▸ **Work request**
Look through the listing below and report every line that contains "will".
%%
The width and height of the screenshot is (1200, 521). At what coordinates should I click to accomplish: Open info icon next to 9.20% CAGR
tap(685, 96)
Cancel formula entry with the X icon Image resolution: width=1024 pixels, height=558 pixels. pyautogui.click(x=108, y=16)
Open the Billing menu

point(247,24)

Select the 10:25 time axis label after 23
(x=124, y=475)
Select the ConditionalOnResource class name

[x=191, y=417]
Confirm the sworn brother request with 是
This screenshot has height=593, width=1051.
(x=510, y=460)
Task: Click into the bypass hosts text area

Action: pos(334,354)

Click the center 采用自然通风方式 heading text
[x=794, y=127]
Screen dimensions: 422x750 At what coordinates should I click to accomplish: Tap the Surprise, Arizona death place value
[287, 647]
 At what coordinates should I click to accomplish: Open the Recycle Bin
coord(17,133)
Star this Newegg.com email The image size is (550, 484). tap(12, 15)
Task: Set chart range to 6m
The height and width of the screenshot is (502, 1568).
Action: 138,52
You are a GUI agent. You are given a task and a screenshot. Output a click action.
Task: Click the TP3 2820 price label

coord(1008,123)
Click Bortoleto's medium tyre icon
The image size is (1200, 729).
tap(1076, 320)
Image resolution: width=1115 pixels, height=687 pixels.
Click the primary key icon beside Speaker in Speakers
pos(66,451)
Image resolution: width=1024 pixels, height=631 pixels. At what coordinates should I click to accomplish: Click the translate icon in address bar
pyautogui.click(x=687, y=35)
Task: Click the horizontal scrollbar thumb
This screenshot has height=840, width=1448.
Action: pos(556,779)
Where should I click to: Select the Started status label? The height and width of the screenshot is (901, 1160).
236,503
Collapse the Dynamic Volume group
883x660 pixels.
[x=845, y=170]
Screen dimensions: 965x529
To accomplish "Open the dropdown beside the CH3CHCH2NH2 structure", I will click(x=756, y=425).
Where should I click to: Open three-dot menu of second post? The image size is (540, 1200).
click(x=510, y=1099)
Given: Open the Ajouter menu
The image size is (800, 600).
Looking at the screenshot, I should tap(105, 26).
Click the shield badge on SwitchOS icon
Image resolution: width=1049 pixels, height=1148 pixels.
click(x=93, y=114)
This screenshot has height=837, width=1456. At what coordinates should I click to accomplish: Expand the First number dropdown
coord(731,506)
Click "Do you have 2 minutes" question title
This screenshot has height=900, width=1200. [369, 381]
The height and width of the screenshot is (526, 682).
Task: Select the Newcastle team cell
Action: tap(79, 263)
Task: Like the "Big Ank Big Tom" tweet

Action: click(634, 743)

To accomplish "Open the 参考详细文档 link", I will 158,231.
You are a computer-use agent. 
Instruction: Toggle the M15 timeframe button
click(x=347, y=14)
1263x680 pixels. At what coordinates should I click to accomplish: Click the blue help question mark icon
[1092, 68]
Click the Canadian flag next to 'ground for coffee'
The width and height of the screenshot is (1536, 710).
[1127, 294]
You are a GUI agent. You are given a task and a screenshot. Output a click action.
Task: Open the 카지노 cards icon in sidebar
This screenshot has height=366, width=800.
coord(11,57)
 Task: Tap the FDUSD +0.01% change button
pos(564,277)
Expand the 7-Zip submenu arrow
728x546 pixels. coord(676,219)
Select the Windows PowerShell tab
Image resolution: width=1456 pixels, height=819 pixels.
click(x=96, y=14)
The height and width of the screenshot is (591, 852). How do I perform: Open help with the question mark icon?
%%
▸ **Answer section**
To accomplish "Open the dropdown beside the CH3CHCH2NH2 structure", I will click(x=756, y=425).
To accomplish "Open the 参考详细文档 link", I will 158,231.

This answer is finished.